Then: My Anonymous Compatriot
In addition to my guy friends I've written about, there is another chap to mention. I’ve never asked this anonymous friend why he is keeping secret his prostate cancer and surgery from his and his wife’s family and most friends and work colleagues. He only revealed his story to me, and reluctantly at that, when he happened to call in the fall of 2002 after being out of touch for a couple of years. We're good enough friends that I can tell him he's being a bit of a baby in staying so silent.
As an attorney with a Washington, DC Federal agency, he was lucky to live near and have access to one of the top hospitals in the country for prostate cancer, Johns Hopkins. As mentioned before, Johns Hopkins turns away many cases as advanced as mine. But, while my friend’s cancer was less advanced than mine, since surgery he has had to go through radiation after a blip up in his PSA.
As friends of 20-years plus, we were former musketeers in rather stupid behavior for guys in their 20’s. We even once entered a car in a demolition derby at the Iowa State Fair. He drove, got disabled early, but still climbed atop his smoldering heap and thrust his helmet in the air in triumph – a lifelong mental picture for me.

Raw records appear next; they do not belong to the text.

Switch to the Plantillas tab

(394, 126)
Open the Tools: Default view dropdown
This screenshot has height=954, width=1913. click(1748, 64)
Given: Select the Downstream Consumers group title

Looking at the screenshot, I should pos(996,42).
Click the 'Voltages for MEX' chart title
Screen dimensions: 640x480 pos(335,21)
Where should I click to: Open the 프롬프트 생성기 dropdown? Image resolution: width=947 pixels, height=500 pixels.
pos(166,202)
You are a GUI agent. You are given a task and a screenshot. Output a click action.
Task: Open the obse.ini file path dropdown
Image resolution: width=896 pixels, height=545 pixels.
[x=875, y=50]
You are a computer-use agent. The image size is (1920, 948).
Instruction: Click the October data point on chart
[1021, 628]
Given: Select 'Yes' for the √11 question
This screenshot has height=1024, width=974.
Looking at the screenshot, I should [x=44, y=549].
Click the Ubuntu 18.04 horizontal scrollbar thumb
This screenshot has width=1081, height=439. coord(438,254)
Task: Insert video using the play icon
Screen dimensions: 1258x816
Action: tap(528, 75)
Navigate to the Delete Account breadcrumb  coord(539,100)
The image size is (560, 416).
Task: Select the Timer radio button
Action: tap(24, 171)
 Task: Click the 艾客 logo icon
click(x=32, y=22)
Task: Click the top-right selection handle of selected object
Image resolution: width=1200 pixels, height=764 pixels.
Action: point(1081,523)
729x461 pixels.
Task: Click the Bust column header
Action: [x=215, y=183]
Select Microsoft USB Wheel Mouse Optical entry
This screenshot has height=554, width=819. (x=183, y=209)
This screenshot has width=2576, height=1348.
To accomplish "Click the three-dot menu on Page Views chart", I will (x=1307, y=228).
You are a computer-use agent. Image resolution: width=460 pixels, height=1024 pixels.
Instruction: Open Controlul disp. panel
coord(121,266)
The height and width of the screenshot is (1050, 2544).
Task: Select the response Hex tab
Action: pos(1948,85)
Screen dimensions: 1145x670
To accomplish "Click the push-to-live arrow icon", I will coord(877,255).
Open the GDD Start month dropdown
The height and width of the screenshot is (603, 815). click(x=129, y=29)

Now we could laugh about our mutual predicament. We reminisced about the past when we actually had testosterone coursing through our veins. We got a lot of chuckles out of sharing stories of hot flashes at work from our Lupron shots. We both sit in conference rooms with unknowing colleagues and wipe our brows while being embarrassed about looking flushed.
But I’m not happy about my friend planting the worry of ‘man boobs’ in my mind. Until he laughingly said one day that he worried about growing man boobs as a side effect of Lupron’s testosterone blocking, I’ve never heard that this could happen. So now I’m fairly regularly checking these protuberances. And thinking about the Seinfeld episode where George’s father benefits from Kramer’s invention of the Man Bra.
So, in honoring his request for anonymity, I still have to wonder if this secrecy is good medicine for my friend. The whole point of this book is to encourage you to get any story you have to tell -- of distress or not -- out there in a wider circle. Don't shut out old friends who just want to want to say hello because you can't bear the thought of sharing, well, whatever it is.